FDA panel backs approval of cangrelor

The FDA’s Cardiovascular and Renal Drugs Advisory Committee voted 9-2 with one abstention that cangrelor, a novel intravenous P2Y12 receptor antagonist, should be approved for reduction of thrombotic events in patients with CAD undergoing PCI.

In February 2014, the panel voted 2-7 against approval of cangrelor (The Medicines Company) for the PCI indication and 0-9 against approval of the drug to maintain P2Y12 inhibition in patients with ACS or stents who are at increased risk for thrombotic events when oral P2Y12 inhibition is interrupted because of surgery. In May 2014, the FDA issued the sponsor a complete response letter denying approval for both indications.

The panel changed its recommendation on the PCI indication, which is narrower than what was voted on in 2014, based on new analyses provided by The Medicines Company, which is not currently seeking approval for the surgery indication. If approved, cangrelor would be marketed under the brand name Kengreal.

Benefit outweighs risk

In a briefing information document prepared for the panel, FDA staff recommended approval for the PCI indication. According to the document: “The benefit of cangrelor compared to clopidogrel is small, but the risk is smaller. We recommend that cangrelor be approved as an adjunct to PCI for the reduction in risk of periprocedural ischemic complications including [MI] and stent thrombosis in patients in whom treatment with an oral P2Y12 platelet inhibitor prior to PCI is not feasible and when glycoprotein IIb/IIIa receptor antagonists are not anticipated to be used.”

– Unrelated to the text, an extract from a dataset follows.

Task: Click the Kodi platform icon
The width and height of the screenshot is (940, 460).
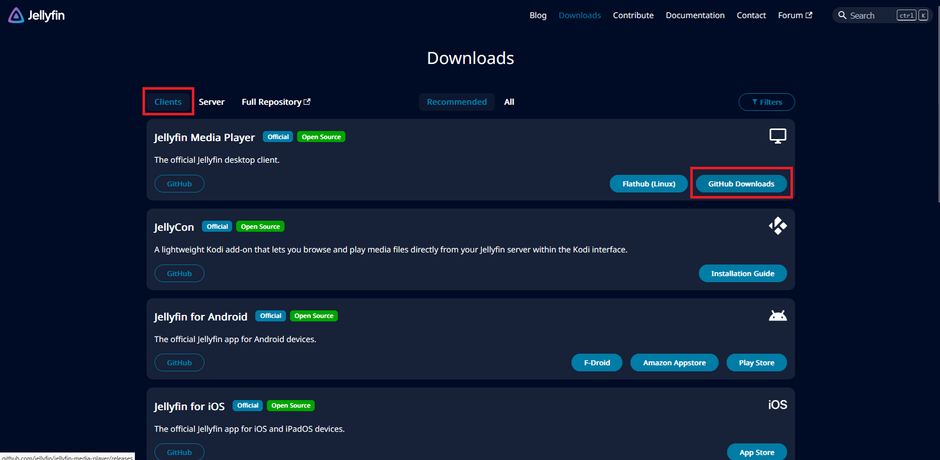Action: pos(777,226)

A major reason for the denial in 2014 was concern that two subcomponents of the primary endpoint in the pivotal CHAMPION PHOENIX trial — intraprocedural stent thrombosis and periprocedural MI identified solely by increases in serum biomarkers of myocardial necrosis — were not clinically meaningful.

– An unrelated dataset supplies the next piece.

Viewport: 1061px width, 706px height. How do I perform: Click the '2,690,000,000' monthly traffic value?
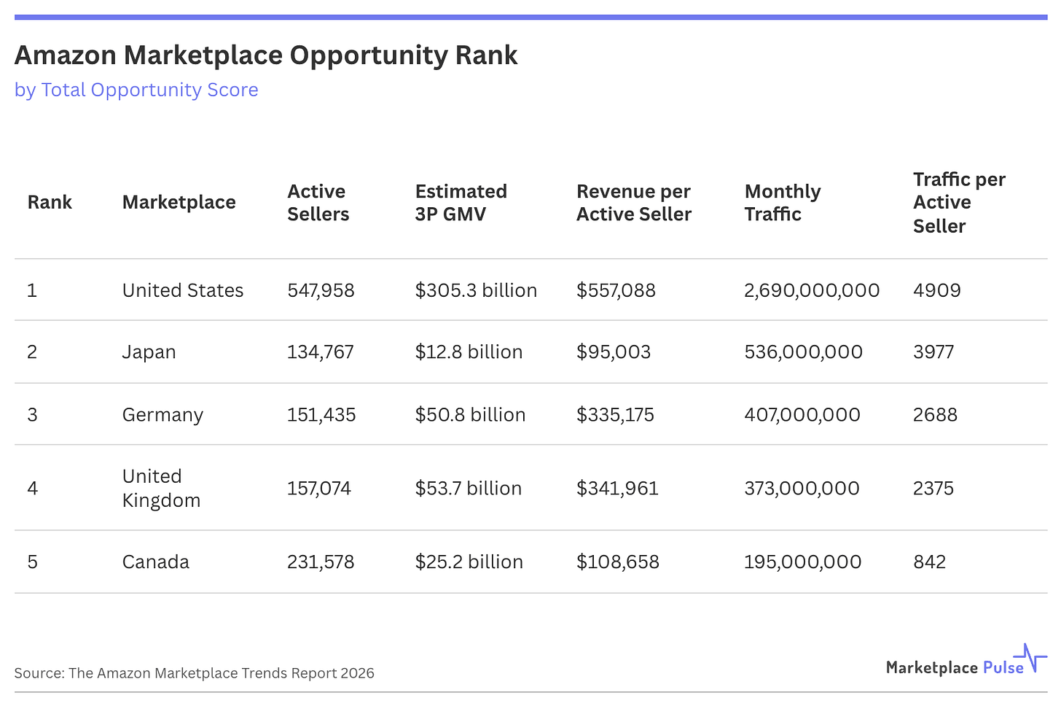811,290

When the sponsor performed a sensitivity analysis removing those two subcomponents, the primary endpoint remained significant compared with clopidogrel (OR = 0.69; 95% CI, 0.51-0.92), according to the briefing document. “The [CHAMPION] PHOENIX study as a standalone trial was sufficient to warrant approval for cangrelor for the prevention of periprocedural MI and stent thrombosis in patients undergoing PCI,” the FDA staff wrote in the briefing document.

Reservations voiced

During the advisory committee meeting, panel members debated a number of topics, including whether two failed trials that preceded CHAMPION PHOENIX — CHAMPION PLATFORM and CHAMPION PCI — should also be considered, whether bleeding risks associated with cangrelor were acceptable in women and whether the protocol for administration of clopidogrel to controls in CHAMPION PHOENIX was appropriate. Those who voted yes generally did so despite reservations on one or more of those topics.

“The thing that concerns me is the comparator, and I hope that the label will reflect what the comparator was in this trial,” said panel member Barry Davis, MD, PhD, Guy S. Parcel Chair in Public Health, professor of biostatistics and director of the Coordinating Center for Clinical Trials at the University of Texas School of Public Health, Houston, who voted yes. “I do also remain concerned about the small benefit vs. the risk. But I think that adding an additional drug to the armamentarium, especially something like this with fast action, will be helpful.”

Panel member Julia B. Lewis, MD, professor of medicine, department of nephrology, Vanderbilt University School of Medicine, Nashville, Tenn., said she voted no because “I am largely, in the end, uncomfortable with this as a single trial. I have concerns about who was studied and whether they are actually the patients who will be included in the label, I have concerns about [CHAMPION] PLATFORM and [CHAMPION] PCI, and I have concerns about the clopidogrel use. Despite the fact that [CHAMPION PHOENIX] might meet some definition of what is acceptable as a single trial, I’m not comfortable with it.”

The FDA is not required to follow the recommendations of its advisory panels, but it usually does. – by Erik Swain

Reference:

CRDAC Briefing Document. NDA 204958.

Disclosure: The members of the Cardiovascular and Renal Drugs Advisory Committee report no relevant financial disclosures.